Quote the records word for word, starting from the line that contains "Where should I" and continuing up to and including the line that contains "Action: click(48, 69)".

++++ The input ++++

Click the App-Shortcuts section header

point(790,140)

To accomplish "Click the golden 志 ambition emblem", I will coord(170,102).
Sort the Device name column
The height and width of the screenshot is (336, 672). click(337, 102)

++++
++++ The input ++++

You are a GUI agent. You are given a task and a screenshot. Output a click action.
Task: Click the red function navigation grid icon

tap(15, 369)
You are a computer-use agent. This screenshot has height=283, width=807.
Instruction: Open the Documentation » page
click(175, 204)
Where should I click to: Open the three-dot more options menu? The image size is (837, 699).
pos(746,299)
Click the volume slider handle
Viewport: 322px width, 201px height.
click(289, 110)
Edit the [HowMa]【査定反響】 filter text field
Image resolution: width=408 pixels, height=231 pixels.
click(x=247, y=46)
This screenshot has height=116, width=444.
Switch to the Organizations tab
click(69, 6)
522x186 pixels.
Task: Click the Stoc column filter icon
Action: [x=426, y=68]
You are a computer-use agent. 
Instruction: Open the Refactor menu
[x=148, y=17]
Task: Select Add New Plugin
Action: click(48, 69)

++++

Task response:
Where should I click to: Open the three-dot more options menu? The image size is (837, 699).
pos(746,299)
Click the volume slider handle
Viewport: 322px width, 201px height.
click(289, 110)
Edit the [HowMa]【査定反響】 filter text field
Image resolution: width=408 pixels, height=231 pixels.
click(x=247, y=46)
This screenshot has height=116, width=444.
Switch to the Organizations tab
click(69, 6)
522x186 pixels.
Task: Click the Stoc column filter icon
Action: [x=426, y=68]
You are a computer-use agent. 
Instruction: Open the Refactor menu
[x=148, y=17]
Task: Select Add New Plugin
Action: click(48, 69)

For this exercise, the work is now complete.